> **TASK PROMPT**
In the court judgment excerpt below, how many acres of the Koliyat Estate does the applicant say fell within the State of Kerala?

***** TEXT EXCERPT

S.B. Sinha & P.K. Balasubramanyan

(ARISING OUT OF S.L.P. (C) NO.3341-3342 OF 2005) WITH
CIVIL APPEAL NO.3372 OF 2006 (ARISING OUT OF S.L.P. (C) NO.16872 OF 2005) P.K. BALASUBRAMANYAN, J.

  1. Leave granted.

  2. These are cross appeals by the applicant before the Forest Tribunal and the respondent therein, the State of Kerala. The appeals arise from the final adjudication made in O.A. No.90 of 1979 filed by the applicant therein claiming exemption from vesting under the Kerala Private Forests (Vesting and Assignment) Act, 1971 (for short "the Vesting Act") in respect of the land scheduled to that application.

Going by the application it will be seen that the applicant claimed that the lands in RS No.292/1A of Naduvil Village belonging to the applicant, was a cardamom plantation before the appointed day, namely, 10.05.1971; that the forest authorities are proceeding as if the entire land had vested in the State under the Vesting Act and the application scheduled land was liable to be declared as not having vested in the State, as per the Vesting Act. The application was resisted by the State and the forest authorities. But, it was stated that a portion of the land was planted with cardamom. The land was part of what was called the Koliyat Estate consisting of about 700 acres and a substantial part of the Estate fell within the State of Karnataka when the reorganisation of states took place with effect from 1.11.1956. According to the applicant the area that fell within the State of Kerala was 348 acres and the whole of it had been planted with cardamom prior to the appointed day and it was on that basis that the application was filed under Section 8 of the Vesting Act.

**********
***** DATASET EXCERPT

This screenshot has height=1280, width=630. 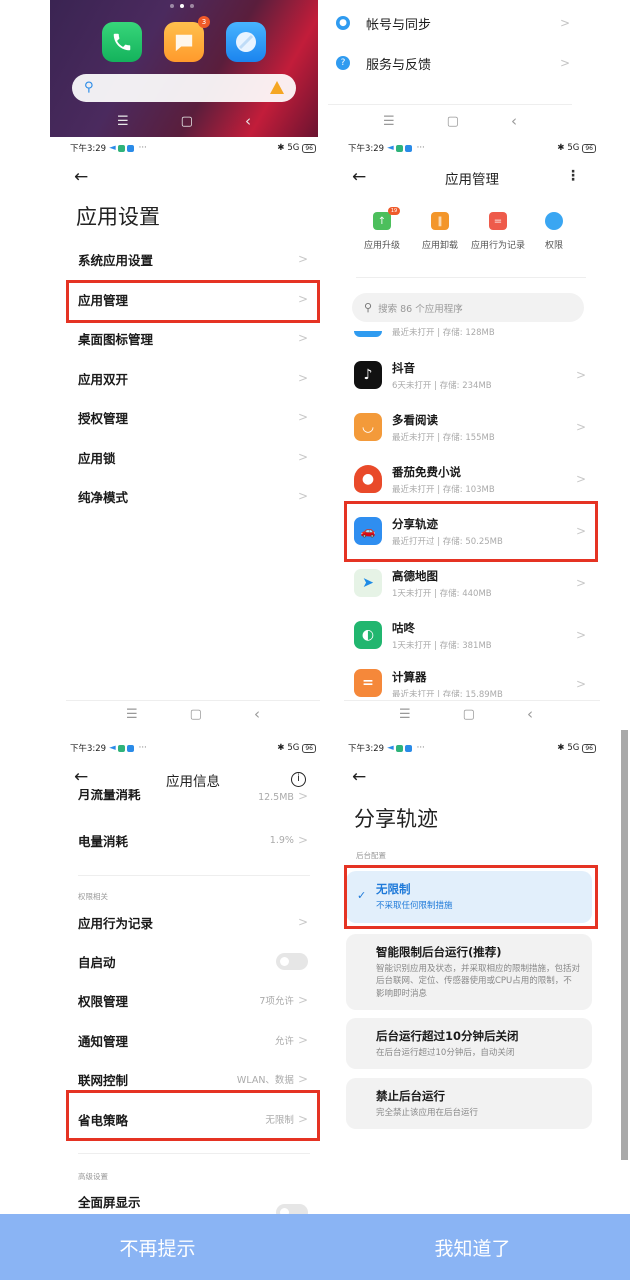 What do you see at coordinates (193, 840) in the screenshot?
I see `settings-item-battery-usage: 电量消耗 1.9% >` at bounding box center [193, 840]. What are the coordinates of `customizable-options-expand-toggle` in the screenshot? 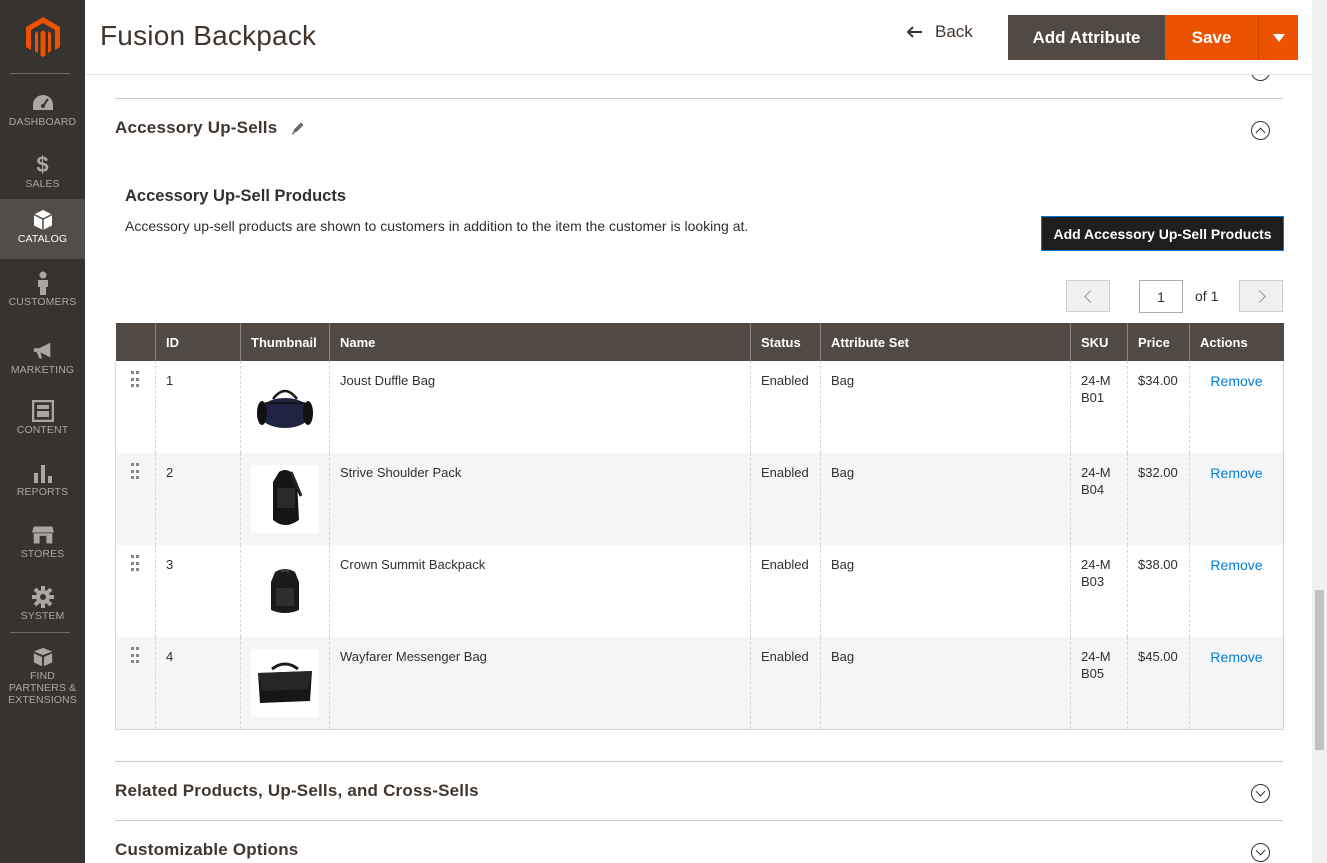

**********

> **WRITTEN ANSWER**
348 acres.